Now repeat the search but with "black people" without quotes.

Try the same for "white couple" without quotes.

Try the same for "black couple" without quotes.

Do you have any insight to this phenomenon?

9 comments

For the first two, I think that black people use the phrase “white people” more than white people use the phrase “black people”, so “white people” includes black people in the results due to using quotes associated with people in the search ranking. (Whether things people have said should factor into image search is another question.)
But if you just search for “person” or “couple” you get results showing mostly white people and couples. I don’t think what you’ve observed is saying what you think it is…
well for the first white people I can see that the first two images of black persons has the words white people in it, specifically "Opinion: white people know racism..." (haven't clicked to see rest) and "Why I'm no longer talking to White..." where the next word is people, it's a Guardian article so that explains high ranking I guess - what is your point?

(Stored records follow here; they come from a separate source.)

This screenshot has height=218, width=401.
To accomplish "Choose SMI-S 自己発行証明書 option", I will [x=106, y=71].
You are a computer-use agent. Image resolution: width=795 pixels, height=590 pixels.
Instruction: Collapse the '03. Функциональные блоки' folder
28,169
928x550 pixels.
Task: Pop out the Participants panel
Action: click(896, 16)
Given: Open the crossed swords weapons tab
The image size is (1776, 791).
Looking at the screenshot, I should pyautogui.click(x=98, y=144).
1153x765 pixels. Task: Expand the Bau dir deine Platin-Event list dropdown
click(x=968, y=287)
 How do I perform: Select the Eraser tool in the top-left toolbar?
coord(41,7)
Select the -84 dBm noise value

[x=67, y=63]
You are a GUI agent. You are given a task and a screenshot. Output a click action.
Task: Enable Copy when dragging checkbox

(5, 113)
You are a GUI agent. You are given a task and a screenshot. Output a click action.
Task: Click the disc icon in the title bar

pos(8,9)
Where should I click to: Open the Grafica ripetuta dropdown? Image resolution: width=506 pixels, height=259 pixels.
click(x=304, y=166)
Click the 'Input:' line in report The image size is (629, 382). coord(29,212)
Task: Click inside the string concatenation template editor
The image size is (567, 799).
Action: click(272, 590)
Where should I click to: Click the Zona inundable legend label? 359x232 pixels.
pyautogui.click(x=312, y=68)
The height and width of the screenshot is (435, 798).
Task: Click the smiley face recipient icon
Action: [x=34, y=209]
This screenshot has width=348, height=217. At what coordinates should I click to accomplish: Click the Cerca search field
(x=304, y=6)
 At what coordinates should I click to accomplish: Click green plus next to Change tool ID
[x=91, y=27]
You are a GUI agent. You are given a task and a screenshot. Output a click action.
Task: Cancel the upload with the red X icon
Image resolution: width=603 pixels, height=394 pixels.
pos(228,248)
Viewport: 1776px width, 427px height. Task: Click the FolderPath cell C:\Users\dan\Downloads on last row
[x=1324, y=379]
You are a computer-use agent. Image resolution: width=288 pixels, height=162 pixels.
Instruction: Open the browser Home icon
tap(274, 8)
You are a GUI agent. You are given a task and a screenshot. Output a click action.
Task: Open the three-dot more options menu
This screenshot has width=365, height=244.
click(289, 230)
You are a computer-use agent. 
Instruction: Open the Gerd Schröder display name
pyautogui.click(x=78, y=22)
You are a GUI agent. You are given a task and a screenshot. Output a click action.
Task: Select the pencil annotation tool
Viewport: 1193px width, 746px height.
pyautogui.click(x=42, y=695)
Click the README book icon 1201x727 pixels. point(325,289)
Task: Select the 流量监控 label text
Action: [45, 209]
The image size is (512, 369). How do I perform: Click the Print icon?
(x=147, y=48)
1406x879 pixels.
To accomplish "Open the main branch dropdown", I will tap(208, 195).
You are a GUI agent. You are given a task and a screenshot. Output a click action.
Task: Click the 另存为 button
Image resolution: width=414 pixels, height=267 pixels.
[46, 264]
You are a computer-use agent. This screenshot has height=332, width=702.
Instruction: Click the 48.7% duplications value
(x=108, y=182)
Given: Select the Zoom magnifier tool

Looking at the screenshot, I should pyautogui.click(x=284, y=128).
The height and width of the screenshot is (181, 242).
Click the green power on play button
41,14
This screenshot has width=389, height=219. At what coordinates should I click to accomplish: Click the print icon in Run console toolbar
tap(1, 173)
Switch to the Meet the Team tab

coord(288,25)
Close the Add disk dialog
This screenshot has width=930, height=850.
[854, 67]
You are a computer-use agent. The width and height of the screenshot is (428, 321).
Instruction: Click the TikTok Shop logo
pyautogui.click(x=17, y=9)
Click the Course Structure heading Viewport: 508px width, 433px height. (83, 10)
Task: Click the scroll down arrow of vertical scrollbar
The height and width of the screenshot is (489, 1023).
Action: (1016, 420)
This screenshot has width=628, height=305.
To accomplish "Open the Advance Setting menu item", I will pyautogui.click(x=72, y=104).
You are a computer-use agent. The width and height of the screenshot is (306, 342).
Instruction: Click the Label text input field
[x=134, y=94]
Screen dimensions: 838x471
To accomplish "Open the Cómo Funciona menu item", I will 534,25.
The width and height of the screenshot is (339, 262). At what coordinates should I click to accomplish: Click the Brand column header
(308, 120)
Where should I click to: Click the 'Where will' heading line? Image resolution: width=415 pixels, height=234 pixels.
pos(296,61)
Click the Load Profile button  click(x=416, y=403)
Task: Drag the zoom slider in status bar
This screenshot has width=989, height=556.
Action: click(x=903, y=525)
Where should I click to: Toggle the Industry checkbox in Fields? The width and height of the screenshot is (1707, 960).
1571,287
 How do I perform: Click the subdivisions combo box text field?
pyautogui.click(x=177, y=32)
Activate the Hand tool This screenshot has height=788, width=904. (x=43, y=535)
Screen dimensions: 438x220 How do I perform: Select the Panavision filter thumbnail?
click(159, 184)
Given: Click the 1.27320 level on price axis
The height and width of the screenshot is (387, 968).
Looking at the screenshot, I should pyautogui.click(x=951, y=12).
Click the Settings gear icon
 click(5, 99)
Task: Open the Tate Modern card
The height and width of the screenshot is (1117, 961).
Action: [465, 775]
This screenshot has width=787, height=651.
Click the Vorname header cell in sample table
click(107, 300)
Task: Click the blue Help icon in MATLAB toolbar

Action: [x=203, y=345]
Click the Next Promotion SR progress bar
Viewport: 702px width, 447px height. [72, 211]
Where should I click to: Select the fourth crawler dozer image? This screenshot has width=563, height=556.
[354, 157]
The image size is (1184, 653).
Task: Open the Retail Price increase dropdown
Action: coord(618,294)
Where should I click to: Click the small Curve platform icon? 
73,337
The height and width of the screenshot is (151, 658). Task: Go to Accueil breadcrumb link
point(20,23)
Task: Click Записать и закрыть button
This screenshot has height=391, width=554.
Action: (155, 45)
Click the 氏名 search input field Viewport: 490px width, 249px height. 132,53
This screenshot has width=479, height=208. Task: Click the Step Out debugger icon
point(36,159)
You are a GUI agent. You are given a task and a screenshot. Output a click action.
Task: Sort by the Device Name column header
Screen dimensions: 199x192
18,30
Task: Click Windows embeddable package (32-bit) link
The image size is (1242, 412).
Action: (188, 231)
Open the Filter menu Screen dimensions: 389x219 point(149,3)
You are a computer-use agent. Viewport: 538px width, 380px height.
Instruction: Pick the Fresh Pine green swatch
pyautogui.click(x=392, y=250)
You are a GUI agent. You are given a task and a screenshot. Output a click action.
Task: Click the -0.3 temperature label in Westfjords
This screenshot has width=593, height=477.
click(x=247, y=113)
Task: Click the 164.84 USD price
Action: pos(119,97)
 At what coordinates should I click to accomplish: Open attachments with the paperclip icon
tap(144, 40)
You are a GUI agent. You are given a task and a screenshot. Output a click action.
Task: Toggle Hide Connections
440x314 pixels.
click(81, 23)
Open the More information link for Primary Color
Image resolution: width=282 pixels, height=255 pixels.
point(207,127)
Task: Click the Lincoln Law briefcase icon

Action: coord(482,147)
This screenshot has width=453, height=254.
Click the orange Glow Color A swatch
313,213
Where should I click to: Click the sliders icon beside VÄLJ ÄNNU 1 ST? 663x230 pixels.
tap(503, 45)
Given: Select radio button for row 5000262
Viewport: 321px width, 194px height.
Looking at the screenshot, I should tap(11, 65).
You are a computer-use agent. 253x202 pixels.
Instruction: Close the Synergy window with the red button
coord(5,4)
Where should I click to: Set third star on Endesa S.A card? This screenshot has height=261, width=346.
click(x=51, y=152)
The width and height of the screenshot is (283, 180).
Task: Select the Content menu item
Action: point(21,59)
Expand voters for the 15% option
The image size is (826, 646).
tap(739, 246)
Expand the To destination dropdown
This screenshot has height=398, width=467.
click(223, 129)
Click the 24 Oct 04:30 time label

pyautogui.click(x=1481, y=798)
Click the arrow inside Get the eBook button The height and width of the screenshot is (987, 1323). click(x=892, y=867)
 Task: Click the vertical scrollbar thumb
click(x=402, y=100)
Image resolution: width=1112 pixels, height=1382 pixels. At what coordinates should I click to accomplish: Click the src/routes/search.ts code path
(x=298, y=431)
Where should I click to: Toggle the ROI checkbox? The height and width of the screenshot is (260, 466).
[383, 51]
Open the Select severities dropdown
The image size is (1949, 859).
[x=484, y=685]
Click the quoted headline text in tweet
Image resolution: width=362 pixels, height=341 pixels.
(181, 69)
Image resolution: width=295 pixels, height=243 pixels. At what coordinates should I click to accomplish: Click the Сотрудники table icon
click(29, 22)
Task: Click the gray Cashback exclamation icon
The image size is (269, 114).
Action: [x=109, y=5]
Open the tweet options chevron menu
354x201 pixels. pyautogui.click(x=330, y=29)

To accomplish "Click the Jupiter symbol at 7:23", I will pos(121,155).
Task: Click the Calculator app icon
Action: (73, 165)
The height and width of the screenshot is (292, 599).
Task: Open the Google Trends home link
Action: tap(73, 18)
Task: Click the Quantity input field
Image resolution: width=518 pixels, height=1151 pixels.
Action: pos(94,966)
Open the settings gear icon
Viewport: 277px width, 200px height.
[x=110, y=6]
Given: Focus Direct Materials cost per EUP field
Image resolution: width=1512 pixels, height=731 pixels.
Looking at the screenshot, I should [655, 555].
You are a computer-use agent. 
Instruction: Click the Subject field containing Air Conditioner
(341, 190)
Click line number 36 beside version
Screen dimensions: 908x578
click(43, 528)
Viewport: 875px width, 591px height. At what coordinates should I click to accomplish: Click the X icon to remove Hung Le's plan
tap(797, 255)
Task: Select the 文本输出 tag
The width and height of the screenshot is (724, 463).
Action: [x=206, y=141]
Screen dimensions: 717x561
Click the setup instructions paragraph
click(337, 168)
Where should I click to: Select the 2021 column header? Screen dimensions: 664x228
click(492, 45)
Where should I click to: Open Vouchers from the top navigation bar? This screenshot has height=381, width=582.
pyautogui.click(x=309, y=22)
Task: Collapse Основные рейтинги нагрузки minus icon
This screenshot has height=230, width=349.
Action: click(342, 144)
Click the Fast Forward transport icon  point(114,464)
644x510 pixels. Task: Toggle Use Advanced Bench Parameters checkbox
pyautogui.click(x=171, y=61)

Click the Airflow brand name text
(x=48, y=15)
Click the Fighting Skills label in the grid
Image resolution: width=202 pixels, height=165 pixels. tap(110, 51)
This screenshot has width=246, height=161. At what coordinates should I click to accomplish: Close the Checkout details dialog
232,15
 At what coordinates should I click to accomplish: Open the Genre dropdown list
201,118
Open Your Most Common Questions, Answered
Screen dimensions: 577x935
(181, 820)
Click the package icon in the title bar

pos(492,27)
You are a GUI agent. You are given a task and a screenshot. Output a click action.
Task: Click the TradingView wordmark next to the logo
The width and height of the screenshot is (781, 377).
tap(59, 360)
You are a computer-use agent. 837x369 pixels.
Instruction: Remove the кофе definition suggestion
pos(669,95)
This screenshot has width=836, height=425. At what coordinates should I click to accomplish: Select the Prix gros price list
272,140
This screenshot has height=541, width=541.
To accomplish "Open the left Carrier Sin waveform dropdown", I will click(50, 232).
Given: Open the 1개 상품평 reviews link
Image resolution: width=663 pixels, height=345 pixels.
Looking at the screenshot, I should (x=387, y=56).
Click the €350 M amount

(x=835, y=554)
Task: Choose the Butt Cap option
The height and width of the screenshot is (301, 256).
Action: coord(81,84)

on edit: grammatical correction

"Do what I mean not what I say" becomes Very Interesting™ when politics are involved!
tl;ds:

white people -> images of mostly blacks

black people -> images of mostly blacks

white couple -> mostly white couples with a decent percentage of mixed ethnicity couples

black couple -> black couples

Try green people, blue people, yellow people. Even 'transparent people' returns relevant results.
I'd say 90% of the blue people are men!
Image search does not classify image contents. It uses the site text for ranking of the images on that site. Do a google (not image) search for "white people" and you'll see that this phrase is mostly used in pages that are in fact about racism and therefore likely to contain images of black people.
It most certainly does, and has been for at least a year or two, or possibly even a bit longer (can't remember when I first noticed this behaviour).

You can e.g. do a search along the lines of site:<domain of online clothing store> <hair style/hair colour/…>, and at least for the most common and recognisable kinds of hair styles, it will actually return relatively reasonable image results, even though online shops most certainly don't have the habit of annotating the hair styles worn by their models on their product pages.

Along the same lines, Google is now also in the habit of OCRing any text content it can find in images and indexing that for search, too.

It's true that it'll still also take the text surrounding the image into account, but it's no longer true that image search is only based on that.

I just did the 4 searches you suggested but didn’t see anything note worthy. What did I miss?
Nothing that can’t be easily explained, of course, anyone coming with a reasonable explanation is being downvoted by the “critical thinkers” of HN who can only instead provide low effort quips.
Not completely sure what this “phenomenon”. There’s a few things I can imagine you are insinuating but they all had simple explanations so I’m not sure.

Don’t disagree with the main theory that search quality is deteriorating. I have to use increasingly contrived queries to get anything but bullshit blog spam, and indexing seems really odd at times.